The work that she had previously done and the space that she ended up carving out for herself helped shape Thompson-Hannat’s new album under her Cecile Believe moniker. Made In Heaven is a beautiful album that seamlessly jumps through musical tropes and genres yet always feels cohesive but as she says the album came about relatively quick. “To be honest, the majority of those songs were written in a day and then filled out in the studio. They all happen quite quickly for me,” she explains. “When things are flowing like that I can write quite fast. I feel like I can be a bit of a slippery artist,” she says with a laugh, “I like to bend and surprise and morph between things. To use my voice in different ways, low registers and high registers and these things tend to just happen more than I plan them.” Thompson-Hannat has described the work as “post genre” and it is fitting as the record jumps from hypnotic shoe gaze to hyper pop and even to drum and bass. “It was more about the structuring of the overall album once I had the material,” she says of the record’s differing styles. “The material fills in the blanks. I think a lot of artists fear not being cohesive but most of things you do on you own will always sound like you no matter the genre. I had a lot of ideas and support and shared the music with a lot of people and workshopped it in that aspect but in the end it was me except for a couple of little things here and there. I still haven’t really found space for other people in my own music. I don’t know if I need to try to do that. I’ve found that as things progress and my life fills out artistically that it is okay that it’s just me by myself.”

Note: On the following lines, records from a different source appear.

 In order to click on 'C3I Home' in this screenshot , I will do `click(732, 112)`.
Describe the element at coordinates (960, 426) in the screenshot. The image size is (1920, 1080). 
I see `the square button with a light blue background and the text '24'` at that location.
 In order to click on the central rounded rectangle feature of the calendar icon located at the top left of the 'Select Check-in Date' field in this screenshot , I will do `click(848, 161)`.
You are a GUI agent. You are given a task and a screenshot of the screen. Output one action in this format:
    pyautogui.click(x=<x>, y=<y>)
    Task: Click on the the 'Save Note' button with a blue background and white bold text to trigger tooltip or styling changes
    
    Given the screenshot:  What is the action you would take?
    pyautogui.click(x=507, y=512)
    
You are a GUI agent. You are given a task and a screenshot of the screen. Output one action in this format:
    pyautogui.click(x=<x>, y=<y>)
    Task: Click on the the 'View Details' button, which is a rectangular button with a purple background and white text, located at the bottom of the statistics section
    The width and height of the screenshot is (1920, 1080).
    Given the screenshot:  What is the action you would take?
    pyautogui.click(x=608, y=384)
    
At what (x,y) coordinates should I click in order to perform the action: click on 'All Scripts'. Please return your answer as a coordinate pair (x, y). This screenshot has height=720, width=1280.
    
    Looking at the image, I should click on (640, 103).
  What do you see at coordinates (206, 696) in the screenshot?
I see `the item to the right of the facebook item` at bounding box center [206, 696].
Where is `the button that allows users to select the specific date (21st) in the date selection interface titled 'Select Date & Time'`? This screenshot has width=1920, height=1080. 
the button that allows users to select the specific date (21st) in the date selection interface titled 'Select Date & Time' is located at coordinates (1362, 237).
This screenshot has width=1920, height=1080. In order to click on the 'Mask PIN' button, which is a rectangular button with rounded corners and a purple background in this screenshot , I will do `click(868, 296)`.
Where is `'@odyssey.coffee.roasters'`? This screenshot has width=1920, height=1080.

With her shows with Austra and any other touring she was going to do with Cecile Believe on hold now, Thompson-Hannat has been given some time now to reflect on the constant grind of her job over the last bunch of years and she has found that she is alright with taking a bit of a rest from the hustle. “Releasing a record during this quarantine was of course not what I was planning. With being able to tour, I know it’s a great way to promote a record, but touring can become just 100% your life. So it is a bit of an upside in being in this Spotify type of world in that things are there forever and you can come back to them. The records are able to be discovered openly and they can grow in a different way. I’ve realized how much I travel and how much of my world is constantly moving around, not just physically but it also manifests into a spiritual and mental state which can breathe a lot of new life into me so now I can actually take bit of space on my own, in my own house and meditate on what is to come next.”